(Stored entries)

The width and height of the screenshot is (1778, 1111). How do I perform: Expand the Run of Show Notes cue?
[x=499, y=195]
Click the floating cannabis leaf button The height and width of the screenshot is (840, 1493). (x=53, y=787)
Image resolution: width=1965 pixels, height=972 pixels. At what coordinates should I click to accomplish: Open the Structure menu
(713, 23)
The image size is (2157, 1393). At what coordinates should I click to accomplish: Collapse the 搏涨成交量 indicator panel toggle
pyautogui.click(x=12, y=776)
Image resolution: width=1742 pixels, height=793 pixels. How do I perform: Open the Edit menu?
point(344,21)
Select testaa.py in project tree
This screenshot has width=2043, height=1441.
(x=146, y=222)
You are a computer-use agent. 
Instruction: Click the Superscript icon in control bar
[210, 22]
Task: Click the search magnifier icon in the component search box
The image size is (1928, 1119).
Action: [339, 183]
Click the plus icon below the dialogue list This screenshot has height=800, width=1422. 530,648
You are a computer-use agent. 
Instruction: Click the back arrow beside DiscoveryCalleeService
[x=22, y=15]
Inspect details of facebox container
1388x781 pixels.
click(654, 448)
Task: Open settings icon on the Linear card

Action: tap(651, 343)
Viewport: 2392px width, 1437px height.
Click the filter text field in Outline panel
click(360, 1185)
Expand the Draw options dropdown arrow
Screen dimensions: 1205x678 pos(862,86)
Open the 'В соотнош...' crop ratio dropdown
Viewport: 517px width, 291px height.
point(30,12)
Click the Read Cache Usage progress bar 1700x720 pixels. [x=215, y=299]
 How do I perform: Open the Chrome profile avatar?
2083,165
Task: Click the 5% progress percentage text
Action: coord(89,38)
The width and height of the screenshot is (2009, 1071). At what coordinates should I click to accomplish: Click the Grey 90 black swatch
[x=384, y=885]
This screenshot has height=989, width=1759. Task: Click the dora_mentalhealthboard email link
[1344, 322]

Exercise aim =
Word for word, give back all the lines above.

Written response =
The width and height of the screenshot is (1778, 1111). How do I perform: Expand the Run of Show Notes cue?
[x=499, y=195]
Click the floating cannabis leaf button The height and width of the screenshot is (840, 1493). (x=53, y=787)
Image resolution: width=1965 pixels, height=972 pixels. At what coordinates should I click to accomplish: Open the Structure menu
(713, 23)
The image size is (2157, 1393). At what coordinates should I click to accomplish: Collapse the 搏涨成交量 indicator panel toggle
pyautogui.click(x=12, y=776)
Image resolution: width=1742 pixels, height=793 pixels. How do I perform: Open the Edit menu?
point(344,21)
Select testaa.py in project tree
This screenshot has width=2043, height=1441.
(x=146, y=222)
You are a computer-use agent. 
Instruction: Click the Superscript icon in control bar
[210, 22]
Task: Click the search magnifier icon in the component search box
The image size is (1928, 1119).
Action: [339, 183]
Click the plus icon below the dialogue list This screenshot has height=800, width=1422. 530,648
You are a computer-use agent. 
Instruction: Click the back arrow beside DiscoveryCalleeService
[x=22, y=15]
Inspect details of facebox container
1388x781 pixels.
click(654, 448)
Task: Open settings icon on the Linear card

Action: tap(651, 343)
Viewport: 2392px width, 1437px height.
Click the filter text field in Outline panel
click(360, 1185)
Expand the Draw options dropdown arrow
Screen dimensions: 1205x678 pos(862,86)
Open the 'В соотнош...' crop ratio dropdown
Viewport: 517px width, 291px height.
point(30,12)
Click the Read Cache Usage progress bar 1700x720 pixels. [x=215, y=299]
 How do I perform: Open the Chrome profile avatar?
2083,165
Task: Click the 5% progress percentage text
Action: coord(89,38)
The width and height of the screenshot is (2009, 1071). At what coordinates should I click to accomplish: Click the Grey 90 black swatch
[x=384, y=885]
This screenshot has height=989, width=1759. Task: Click the dora_mentalhealthboard email link
[1344, 322]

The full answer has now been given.